WASHINGTON — Paying taxes is hard enough. Don’t let the total payment due rise because of penalties and interest.
“To me, one dollar out of my pocket is significant,” said Dave Duval, TaxAudit.com’s vice president of consumer advocacy. “It’s another tax, it’s another percent. It adds up.”
There are penalties if you do not file your tax return or if you file it late. There are late-payment penalties if you didn’t have enough withheld or didn’t pay enough in estimated taxes.
“You may also have to pay a penalty if you substantially understate your tax, understate a reportable transaction, file an erroneous claim for refund or credit, file a frivolous tax submission or fail to supply your SSN or individual taxpayer identification number,” the Internal Revenue Service says. “If you provide fraudulent information on your return, you may have to pay a civil fraud penalty.”
On top of that, there’s interest assessed on money that’s past due.
“The United States income tax is a pay-as-you-go tax, which means that tax must be paid as you earn or receive your income during the year,” the IRS says. “You can either do this through withholding or by making estimated tax payments.”
For many, “the challenge is not figuring out how much to pay but coming up with the cash to do it,” said Barbara Weltman, a contributing editor to J.K. Lasser’s Your Taxes 2014.
“The money comes in the door, and they use it to pay bills,” she said. “That’s where the challenge comes in.”
The IRS has made it easy to get an extension to file taxes beyond the April 15 deadline. But that doesn’t mean you can delay paying whatever you might owe the U.S. Treasury.
“You have to pay what you owe by April 15,” Weltman said. “You do want to pay as much of the tax as you can so you won’t be penalized.”
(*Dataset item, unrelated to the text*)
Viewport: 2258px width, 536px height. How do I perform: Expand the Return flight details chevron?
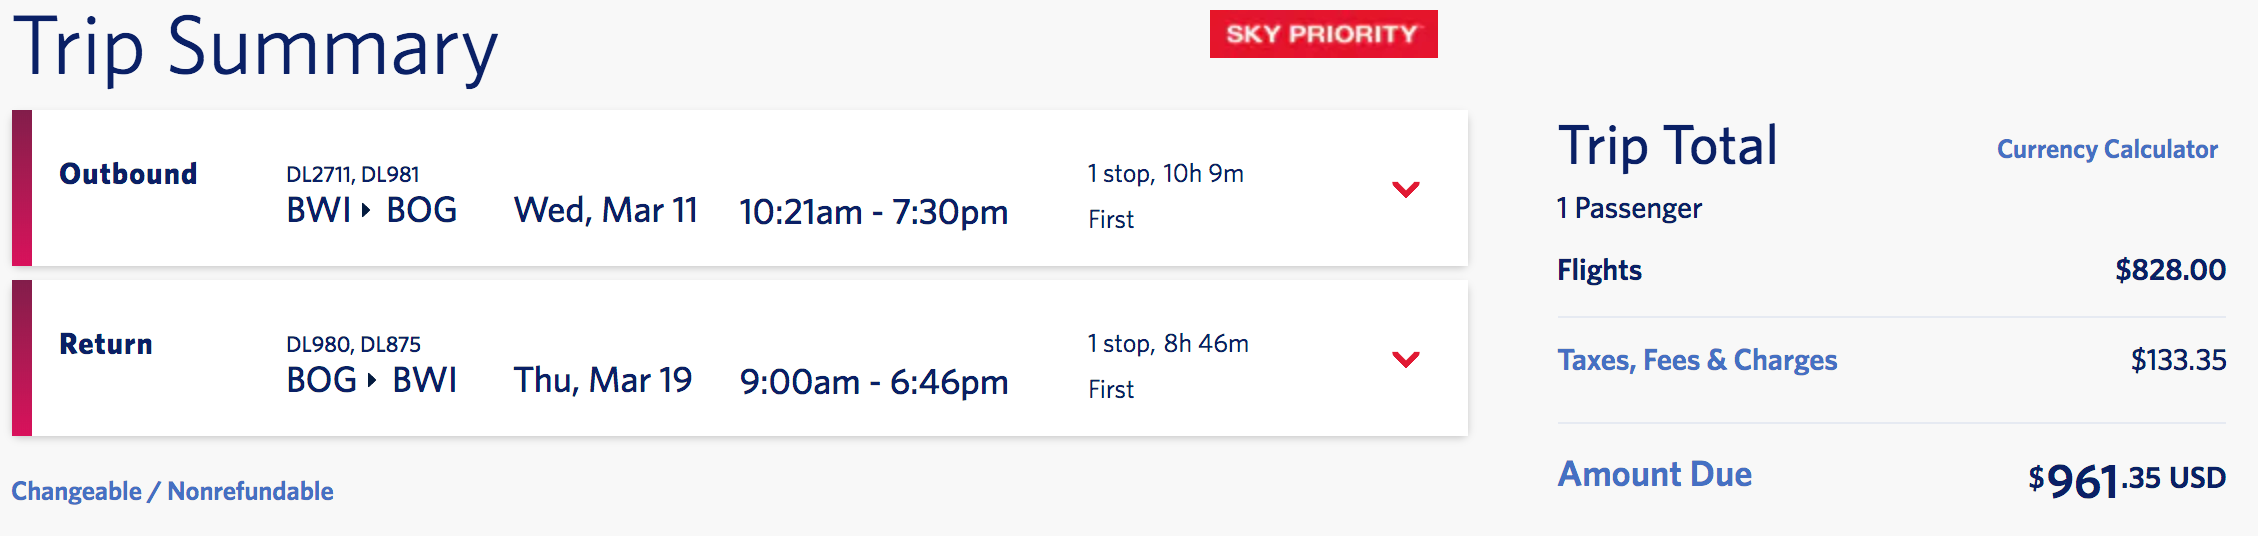tap(1405, 359)

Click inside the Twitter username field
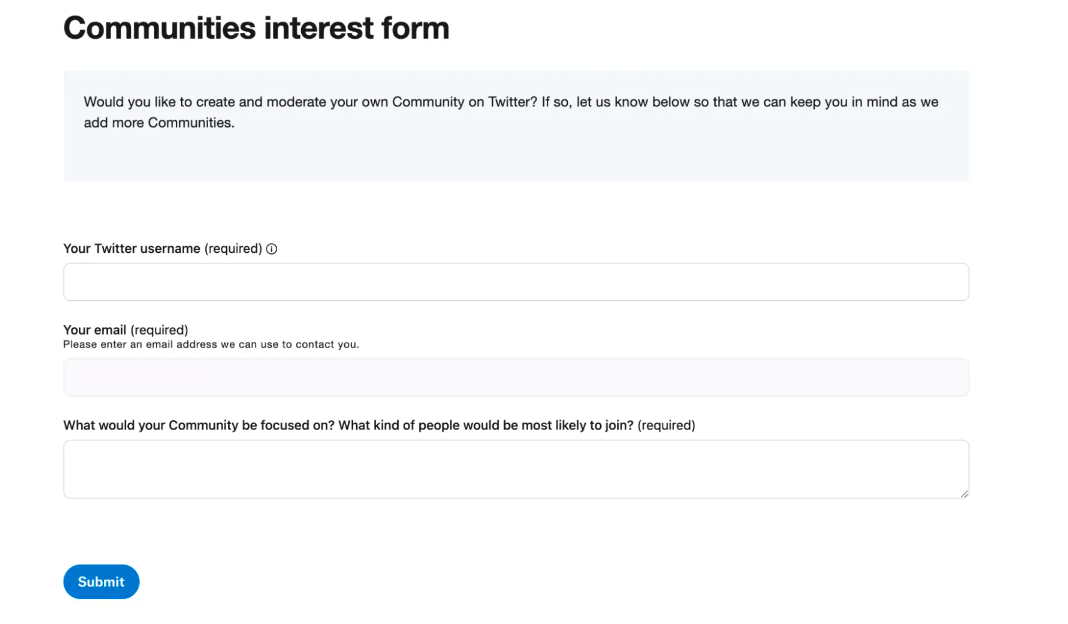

The late-payment penalty is one-half of 1 percent of the unpaid tax per month. If the total of all your tax payments – withholding and estimated tax payments, plus other payments made before April 15 – is at least 90 percent of the total tax due, you generally won’t be assessed the penalty during the period of the extension.
FOR FUTURE tax years, the IRS has a withholding calculator to help you figure out if you are having enough taken out of each paycheck to avoid penalties.
It’s important to file your return even if you don’t have the money to pay the taxes that are due.
The failure-to-file penalty is normally 5 percent for each month that a return is late, up to a maximum 25 percent.
“The penalty is based on the tax not paid by the due date (without regard to extensions),” according to the IRS.
For those who filed on time but didn’t have enough withheld or didn’t pay sufficient estimated taxes, they might be charged interest on the underpayment. The rate is variable, equal to the federal short-term rate plus 3 percent.
For all of 2013 and the first quarter of 2014, the interest rate is 3 percent.
However, you might be able to avoid the interest charges if your total payments for the year equal at least 90 percent of what your final payment will be, if you owe less than $1,000 or if the taxes you paid at least equaled your 2012 tax bill.
Nina Olson, the national taxpayer advocate, said her office did a study on whether assessing penalties affected future taxpayer behavior.
“The answer is no, it didn’t,” she said in an interview.
She questioned whether people were even aware that they were paying penalties and could take action to prevent penalties in future tax years.
TAX SOFTWARE programs generally will figure out whether you have to pay penalties and include that in whatever money might be due. As a result, many people might not even be aware they’re paying penalties.
If you find that you are unable to pay whatever tax is due, you might be able to work out a payment plan with the IRS. To be eligible, you must have filed your tax returns, and your tax bill – including interest and penalties – has to be $50,000 or less. You can apply online at www.irs.gov/Individuals/Online-Payment-Agreement-Application, or through one of the IRS’ Taxpayer Assistance Centers.
If you receive a notification from the IRS, TaxAudit.com has the following advice:
“Don’t bury your head in the sand. Of all the tax mistakes you could make, not dealing with an IRS letter is one of the worst. A simple matter that could be easily cleared up can snowball into a major problem if not dealt with in a timely manner. Seek the help of an expert to ensure that you respond correctly.”